SUPPLIED MATERIAL
☆ ☆ ☆ ☆ ☆
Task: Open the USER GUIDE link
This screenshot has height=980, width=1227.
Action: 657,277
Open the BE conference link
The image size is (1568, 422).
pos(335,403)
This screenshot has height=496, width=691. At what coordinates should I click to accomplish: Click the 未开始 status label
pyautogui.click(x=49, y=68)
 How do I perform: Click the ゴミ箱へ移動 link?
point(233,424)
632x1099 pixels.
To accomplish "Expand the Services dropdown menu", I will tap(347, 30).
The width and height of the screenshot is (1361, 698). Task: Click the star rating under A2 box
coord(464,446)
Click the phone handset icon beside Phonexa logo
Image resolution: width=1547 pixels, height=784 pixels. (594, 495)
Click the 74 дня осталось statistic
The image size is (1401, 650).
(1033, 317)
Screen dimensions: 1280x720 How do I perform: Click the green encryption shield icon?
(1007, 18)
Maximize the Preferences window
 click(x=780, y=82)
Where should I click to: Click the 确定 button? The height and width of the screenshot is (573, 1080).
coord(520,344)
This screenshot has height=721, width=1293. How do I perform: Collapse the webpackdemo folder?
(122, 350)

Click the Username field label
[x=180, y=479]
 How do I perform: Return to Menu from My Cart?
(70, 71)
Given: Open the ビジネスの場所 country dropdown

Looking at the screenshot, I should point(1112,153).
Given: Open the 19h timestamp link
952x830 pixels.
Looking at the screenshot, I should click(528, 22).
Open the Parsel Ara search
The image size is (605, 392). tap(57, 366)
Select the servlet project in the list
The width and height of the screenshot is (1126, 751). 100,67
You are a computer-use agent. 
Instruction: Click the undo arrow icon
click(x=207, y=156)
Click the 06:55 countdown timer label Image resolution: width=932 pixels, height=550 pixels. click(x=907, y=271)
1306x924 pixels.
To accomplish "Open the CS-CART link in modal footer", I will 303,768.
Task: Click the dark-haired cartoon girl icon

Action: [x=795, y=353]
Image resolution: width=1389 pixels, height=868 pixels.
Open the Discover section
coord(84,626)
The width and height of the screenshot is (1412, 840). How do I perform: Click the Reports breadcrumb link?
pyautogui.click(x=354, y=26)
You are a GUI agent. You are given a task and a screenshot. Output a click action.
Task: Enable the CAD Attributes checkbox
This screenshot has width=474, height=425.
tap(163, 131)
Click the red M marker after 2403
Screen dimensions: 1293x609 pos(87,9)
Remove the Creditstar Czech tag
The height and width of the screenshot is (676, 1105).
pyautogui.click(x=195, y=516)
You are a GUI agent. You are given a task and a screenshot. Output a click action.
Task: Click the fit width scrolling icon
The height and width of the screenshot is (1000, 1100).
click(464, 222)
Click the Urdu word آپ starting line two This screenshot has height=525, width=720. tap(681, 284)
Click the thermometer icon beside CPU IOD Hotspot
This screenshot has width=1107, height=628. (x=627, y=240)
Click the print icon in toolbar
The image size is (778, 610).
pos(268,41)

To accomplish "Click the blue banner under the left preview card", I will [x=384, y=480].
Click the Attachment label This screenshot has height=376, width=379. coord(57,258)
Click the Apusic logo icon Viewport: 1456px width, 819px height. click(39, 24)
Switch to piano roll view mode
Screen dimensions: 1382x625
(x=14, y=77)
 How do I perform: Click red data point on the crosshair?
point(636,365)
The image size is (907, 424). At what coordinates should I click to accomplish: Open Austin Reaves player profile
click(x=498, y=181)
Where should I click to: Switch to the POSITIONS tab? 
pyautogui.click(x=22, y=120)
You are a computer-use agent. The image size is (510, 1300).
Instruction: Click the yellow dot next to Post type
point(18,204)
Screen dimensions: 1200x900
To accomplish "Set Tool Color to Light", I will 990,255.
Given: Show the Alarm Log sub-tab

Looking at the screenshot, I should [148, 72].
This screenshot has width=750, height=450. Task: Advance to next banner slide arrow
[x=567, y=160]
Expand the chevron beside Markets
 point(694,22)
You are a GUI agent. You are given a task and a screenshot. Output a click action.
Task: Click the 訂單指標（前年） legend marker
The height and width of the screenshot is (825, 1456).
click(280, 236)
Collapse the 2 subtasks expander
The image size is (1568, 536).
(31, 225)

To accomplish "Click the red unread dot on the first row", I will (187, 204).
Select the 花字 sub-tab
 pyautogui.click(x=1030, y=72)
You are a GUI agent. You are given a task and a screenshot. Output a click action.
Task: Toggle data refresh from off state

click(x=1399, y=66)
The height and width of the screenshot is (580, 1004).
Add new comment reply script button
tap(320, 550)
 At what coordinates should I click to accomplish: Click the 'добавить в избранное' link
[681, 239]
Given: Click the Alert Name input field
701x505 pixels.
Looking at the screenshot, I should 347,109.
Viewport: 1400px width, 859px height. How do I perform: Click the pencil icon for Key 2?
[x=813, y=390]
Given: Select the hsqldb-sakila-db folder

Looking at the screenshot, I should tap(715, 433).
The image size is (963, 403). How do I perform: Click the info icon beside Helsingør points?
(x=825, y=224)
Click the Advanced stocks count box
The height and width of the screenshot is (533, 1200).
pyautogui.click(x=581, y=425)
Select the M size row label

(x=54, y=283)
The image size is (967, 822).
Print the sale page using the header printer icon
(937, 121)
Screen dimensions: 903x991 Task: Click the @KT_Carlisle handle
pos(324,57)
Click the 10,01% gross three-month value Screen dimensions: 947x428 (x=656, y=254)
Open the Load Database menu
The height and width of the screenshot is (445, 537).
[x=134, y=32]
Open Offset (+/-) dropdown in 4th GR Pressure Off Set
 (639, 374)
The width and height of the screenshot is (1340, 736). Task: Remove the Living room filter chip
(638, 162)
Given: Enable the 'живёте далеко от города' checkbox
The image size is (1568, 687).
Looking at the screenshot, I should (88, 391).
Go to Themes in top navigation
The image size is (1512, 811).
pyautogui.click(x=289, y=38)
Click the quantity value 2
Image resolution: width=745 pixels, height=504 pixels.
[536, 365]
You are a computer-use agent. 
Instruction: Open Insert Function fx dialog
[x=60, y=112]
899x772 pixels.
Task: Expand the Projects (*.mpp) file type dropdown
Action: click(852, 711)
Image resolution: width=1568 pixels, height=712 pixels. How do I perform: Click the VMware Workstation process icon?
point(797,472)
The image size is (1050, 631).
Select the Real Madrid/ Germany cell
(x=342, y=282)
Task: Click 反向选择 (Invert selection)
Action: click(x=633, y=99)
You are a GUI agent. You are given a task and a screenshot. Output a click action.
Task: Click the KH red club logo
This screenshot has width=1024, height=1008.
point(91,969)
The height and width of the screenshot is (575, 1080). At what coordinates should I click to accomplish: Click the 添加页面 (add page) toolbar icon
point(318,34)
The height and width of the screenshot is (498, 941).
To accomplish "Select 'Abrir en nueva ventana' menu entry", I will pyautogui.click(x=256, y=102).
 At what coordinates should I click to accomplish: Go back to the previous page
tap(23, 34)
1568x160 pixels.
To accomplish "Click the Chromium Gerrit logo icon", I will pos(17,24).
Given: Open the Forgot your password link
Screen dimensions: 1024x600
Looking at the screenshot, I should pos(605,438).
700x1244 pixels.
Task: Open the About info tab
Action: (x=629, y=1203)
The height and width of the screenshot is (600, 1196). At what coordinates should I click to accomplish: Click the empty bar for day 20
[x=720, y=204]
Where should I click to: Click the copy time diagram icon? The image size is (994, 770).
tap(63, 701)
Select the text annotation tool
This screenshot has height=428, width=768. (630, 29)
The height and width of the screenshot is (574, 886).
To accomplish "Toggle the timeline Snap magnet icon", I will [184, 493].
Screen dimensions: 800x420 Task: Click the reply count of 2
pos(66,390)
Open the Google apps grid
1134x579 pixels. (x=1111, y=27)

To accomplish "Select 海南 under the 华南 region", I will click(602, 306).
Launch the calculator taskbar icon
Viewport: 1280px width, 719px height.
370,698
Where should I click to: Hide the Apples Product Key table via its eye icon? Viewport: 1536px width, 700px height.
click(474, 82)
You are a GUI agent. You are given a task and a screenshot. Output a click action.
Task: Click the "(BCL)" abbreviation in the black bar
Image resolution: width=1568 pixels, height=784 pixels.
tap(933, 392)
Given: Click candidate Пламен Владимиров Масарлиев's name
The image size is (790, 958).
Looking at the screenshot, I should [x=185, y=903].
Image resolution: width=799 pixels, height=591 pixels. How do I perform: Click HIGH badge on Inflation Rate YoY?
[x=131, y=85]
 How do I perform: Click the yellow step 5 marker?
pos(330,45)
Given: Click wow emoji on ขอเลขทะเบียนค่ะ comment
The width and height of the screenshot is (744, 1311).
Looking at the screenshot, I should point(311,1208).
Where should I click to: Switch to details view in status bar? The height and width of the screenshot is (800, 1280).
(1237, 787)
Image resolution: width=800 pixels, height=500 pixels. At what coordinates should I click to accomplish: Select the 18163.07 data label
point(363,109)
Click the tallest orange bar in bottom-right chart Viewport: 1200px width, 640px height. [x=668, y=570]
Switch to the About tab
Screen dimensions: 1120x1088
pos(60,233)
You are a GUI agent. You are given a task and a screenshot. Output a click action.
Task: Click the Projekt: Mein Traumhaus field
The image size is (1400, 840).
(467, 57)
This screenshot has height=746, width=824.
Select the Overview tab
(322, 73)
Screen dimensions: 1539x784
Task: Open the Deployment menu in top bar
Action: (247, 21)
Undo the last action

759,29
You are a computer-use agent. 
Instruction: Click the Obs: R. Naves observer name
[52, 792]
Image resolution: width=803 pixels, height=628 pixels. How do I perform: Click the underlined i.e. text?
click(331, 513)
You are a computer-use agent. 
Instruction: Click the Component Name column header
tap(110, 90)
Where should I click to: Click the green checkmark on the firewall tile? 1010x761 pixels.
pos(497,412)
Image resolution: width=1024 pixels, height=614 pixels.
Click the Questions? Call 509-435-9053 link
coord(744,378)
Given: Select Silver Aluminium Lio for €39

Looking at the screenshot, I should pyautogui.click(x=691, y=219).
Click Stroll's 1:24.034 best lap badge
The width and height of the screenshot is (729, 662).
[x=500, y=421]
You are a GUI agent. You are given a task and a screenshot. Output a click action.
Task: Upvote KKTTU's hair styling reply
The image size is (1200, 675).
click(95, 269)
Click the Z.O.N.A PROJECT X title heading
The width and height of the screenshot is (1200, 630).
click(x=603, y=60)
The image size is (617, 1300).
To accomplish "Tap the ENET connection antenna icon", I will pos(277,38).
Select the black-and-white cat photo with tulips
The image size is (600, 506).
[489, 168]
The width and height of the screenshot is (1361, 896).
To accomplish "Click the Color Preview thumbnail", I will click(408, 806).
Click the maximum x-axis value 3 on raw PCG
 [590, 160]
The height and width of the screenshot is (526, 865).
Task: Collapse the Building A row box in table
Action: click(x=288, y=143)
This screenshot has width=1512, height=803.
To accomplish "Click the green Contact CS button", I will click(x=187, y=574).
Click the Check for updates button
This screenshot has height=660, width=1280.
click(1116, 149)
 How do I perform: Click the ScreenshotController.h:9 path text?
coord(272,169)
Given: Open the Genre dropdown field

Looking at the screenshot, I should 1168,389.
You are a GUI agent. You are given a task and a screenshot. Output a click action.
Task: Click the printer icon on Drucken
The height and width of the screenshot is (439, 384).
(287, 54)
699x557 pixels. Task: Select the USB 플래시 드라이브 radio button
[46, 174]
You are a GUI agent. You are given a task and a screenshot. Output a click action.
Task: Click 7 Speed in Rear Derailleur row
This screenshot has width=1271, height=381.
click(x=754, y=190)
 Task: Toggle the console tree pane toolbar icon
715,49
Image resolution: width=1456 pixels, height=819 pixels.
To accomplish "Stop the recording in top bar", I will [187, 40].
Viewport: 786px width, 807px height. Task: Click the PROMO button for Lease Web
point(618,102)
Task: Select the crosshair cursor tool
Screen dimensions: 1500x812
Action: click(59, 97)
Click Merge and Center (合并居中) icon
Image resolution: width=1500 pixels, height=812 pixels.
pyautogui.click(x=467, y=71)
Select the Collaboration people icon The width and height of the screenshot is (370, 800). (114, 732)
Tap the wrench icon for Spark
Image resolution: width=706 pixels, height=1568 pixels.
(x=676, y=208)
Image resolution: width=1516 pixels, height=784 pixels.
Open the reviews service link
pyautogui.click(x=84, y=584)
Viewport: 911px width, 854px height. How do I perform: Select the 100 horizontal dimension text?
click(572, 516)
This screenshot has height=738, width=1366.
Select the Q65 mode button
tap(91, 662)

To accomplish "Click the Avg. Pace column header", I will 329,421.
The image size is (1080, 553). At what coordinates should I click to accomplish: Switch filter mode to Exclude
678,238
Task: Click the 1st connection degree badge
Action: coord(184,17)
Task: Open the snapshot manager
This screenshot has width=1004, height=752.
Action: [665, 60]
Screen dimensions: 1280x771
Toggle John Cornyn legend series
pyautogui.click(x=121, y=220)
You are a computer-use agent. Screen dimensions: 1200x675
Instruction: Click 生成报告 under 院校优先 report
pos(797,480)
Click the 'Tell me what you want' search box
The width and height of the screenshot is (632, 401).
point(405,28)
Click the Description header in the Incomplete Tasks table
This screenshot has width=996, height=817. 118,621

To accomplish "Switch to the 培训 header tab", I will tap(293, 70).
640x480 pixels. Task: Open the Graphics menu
☆ ☆ ☆ ☆ ☆
PROBLEM STATEMENT
Starting at the line that contains "This screenshot has width=1004, height=752.", print every line through the end of the listing, word for word. Leave out all the rest.

EXERCISE SOLUTION
This screenshot has width=1004, height=752.
Action: [665, 60]
Screen dimensions: 1280x771
Toggle John Cornyn legend series
pyautogui.click(x=121, y=220)
You are a computer-use agent. Screen dimensions: 1200x675
Instruction: Click 生成报告 under 院校优先 report
pos(797,480)
Click the 'Tell me what you want' search box
The width and height of the screenshot is (632, 401).
point(405,28)
Click the Description header in the Incomplete Tasks table
This screenshot has width=996, height=817. 118,621

To accomplish "Switch to the 培训 header tab", I will tap(293, 70).
640x480 pixels. Task: Open the Graphics menu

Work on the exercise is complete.